▸ Task description:
Beginning at the line that contains "You are a computer-use", repeat every line of the listing exactly through the final one.

▸ Data records:

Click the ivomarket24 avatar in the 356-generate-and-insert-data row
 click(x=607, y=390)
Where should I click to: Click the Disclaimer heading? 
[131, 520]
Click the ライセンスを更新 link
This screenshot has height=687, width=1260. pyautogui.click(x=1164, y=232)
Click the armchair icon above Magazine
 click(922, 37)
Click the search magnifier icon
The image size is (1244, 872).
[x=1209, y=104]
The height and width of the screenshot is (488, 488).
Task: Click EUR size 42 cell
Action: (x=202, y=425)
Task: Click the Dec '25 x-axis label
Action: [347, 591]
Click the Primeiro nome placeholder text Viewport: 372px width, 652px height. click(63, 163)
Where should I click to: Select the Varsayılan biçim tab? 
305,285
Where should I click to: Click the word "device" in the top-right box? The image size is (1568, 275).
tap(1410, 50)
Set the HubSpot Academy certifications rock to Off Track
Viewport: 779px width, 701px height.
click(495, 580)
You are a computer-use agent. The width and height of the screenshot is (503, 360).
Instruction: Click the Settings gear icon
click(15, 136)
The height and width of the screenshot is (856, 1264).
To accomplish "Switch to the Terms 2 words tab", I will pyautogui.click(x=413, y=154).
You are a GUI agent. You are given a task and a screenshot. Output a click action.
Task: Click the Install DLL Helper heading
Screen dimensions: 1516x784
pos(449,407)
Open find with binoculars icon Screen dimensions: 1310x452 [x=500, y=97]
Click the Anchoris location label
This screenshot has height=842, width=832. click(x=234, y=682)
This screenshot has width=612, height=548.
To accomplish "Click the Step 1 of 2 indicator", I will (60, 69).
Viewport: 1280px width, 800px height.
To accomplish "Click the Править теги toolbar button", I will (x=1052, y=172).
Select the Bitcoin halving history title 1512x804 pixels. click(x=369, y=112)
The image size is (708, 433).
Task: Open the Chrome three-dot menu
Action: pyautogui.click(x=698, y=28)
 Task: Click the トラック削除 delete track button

▸ Written solution:
You are a computer-use agent. The width and height of the screenshot is (503, 360).
Instruction: Click the Settings gear icon
click(15, 136)
The height and width of the screenshot is (856, 1264).
To accomplish "Switch to the Terms 2 words tab", I will pyautogui.click(x=413, y=154).
You are a GUI agent. You are given a task and a screenshot. Output a click action.
Task: Click the Install DLL Helper heading
Screen dimensions: 1516x784
pos(449,407)
Open find with binoculars icon Screen dimensions: 1310x452 [x=500, y=97]
Click the Anchoris location label
This screenshot has height=842, width=832. click(x=234, y=682)
This screenshot has width=612, height=548.
To accomplish "Click the Step 1 of 2 indicator", I will (60, 69).
Viewport: 1280px width, 800px height.
To accomplish "Click the Править теги toolbar button", I will (x=1052, y=172).
Select the Bitcoin halving history title 1512x804 pixels. click(x=369, y=112)
The image size is (708, 433).
Task: Open the Chrome three-dot menu
Action: pyautogui.click(x=698, y=28)
 Task: Click the トラック削除 delete track button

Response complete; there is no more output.